▶ [Problem requirements] Reproduce the following records exactly from the line containing "The image size is (898, 559)." onward, ending with the last line and including it.

(Stored items)
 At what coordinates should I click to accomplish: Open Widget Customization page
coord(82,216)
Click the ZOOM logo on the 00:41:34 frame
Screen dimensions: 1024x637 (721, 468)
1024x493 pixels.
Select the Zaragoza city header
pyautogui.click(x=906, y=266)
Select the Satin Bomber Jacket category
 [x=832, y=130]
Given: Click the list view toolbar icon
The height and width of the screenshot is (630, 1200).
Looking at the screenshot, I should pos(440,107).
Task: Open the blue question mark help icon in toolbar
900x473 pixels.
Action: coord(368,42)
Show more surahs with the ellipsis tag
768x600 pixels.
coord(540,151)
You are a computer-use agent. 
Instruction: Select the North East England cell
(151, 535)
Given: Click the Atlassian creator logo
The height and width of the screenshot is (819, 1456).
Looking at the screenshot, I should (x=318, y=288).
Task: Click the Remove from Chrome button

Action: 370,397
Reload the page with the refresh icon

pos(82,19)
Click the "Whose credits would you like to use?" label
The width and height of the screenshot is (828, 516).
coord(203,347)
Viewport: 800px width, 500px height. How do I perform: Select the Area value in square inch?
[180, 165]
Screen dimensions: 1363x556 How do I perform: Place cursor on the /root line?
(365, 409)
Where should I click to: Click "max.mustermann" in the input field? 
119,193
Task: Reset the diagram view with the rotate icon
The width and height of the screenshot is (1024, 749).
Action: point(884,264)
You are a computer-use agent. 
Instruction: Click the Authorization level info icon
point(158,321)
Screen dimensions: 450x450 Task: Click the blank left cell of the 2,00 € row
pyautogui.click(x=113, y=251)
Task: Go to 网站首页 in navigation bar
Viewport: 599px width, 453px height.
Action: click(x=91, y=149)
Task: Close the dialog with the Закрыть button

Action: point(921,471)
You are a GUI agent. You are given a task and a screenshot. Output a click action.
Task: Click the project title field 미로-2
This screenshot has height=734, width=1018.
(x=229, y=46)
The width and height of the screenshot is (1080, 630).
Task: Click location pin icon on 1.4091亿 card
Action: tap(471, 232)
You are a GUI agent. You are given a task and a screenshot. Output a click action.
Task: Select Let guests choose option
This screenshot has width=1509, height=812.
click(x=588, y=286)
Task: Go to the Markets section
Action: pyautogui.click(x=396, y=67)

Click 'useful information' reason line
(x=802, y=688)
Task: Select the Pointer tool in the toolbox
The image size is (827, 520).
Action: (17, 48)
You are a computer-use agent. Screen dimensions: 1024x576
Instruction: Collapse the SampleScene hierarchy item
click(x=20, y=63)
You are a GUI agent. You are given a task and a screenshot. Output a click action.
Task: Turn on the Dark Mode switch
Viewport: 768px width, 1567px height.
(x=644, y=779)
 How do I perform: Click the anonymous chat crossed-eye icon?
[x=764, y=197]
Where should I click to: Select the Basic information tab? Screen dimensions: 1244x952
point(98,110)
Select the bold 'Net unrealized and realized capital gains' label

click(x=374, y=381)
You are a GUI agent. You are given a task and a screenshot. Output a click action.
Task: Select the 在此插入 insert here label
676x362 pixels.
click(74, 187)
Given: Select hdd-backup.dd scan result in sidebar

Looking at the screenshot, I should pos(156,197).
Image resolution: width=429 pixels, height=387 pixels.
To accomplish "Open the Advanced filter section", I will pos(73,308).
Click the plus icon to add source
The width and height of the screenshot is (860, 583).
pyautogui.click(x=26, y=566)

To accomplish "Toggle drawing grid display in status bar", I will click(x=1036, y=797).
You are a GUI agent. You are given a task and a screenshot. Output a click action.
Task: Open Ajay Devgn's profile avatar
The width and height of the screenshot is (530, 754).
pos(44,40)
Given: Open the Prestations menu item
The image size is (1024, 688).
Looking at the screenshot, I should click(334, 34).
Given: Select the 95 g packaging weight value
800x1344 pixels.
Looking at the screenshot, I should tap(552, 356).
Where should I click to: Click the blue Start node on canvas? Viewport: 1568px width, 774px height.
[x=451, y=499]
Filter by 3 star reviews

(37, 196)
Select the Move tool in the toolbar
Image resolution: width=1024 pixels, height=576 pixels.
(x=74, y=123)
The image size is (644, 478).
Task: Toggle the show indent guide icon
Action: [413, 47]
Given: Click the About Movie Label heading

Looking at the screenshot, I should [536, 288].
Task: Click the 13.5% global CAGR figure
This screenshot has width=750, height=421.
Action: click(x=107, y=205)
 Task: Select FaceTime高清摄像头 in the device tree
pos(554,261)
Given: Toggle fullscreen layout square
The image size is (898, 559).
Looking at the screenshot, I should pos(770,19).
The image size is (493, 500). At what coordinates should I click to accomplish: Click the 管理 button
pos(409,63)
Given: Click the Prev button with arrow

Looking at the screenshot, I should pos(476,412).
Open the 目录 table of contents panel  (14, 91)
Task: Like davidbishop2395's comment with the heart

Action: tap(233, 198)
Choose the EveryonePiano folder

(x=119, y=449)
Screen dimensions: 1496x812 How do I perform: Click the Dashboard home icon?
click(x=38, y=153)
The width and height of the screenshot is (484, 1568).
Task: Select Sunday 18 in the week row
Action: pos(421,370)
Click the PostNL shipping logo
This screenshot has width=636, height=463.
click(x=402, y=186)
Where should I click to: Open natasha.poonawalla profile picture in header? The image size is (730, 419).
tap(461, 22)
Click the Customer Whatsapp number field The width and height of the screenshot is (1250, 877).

▶ [Expected answer]
The image size is (898, 559).
Looking at the screenshot, I should pos(770,19).
The image size is (493, 500). At what coordinates should I click to accomplish: Click the 管理 button
pos(409,63)
Given: Click the Prev button with arrow

Looking at the screenshot, I should pos(476,412).
Open the 目录 table of contents panel  (14, 91)
Task: Like davidbishop2395's comment with the heart

Action: tap(233, 198)
Choose the EveryonePiano folder

(x=119, y=449)
Screen dimensions: 1496x812 How do I perform: Click the Dashboard home icon?
click(x=38, y=153)
The width and height of the screenshot is (484, 1568).
Task: Select Sunday 18 in the week row
Action: pos(421,370)
Click the PostNL shipping logo
This screenshot has width=636, height=463.
click(x=402, y=186)
Where should I click to: Open natasha.poonawalla profile picture in header? The image size is (730, 419).
tap(461, 22)
Click the Customer Whatsapp number field The width and height of the screenshot is (1250, 877).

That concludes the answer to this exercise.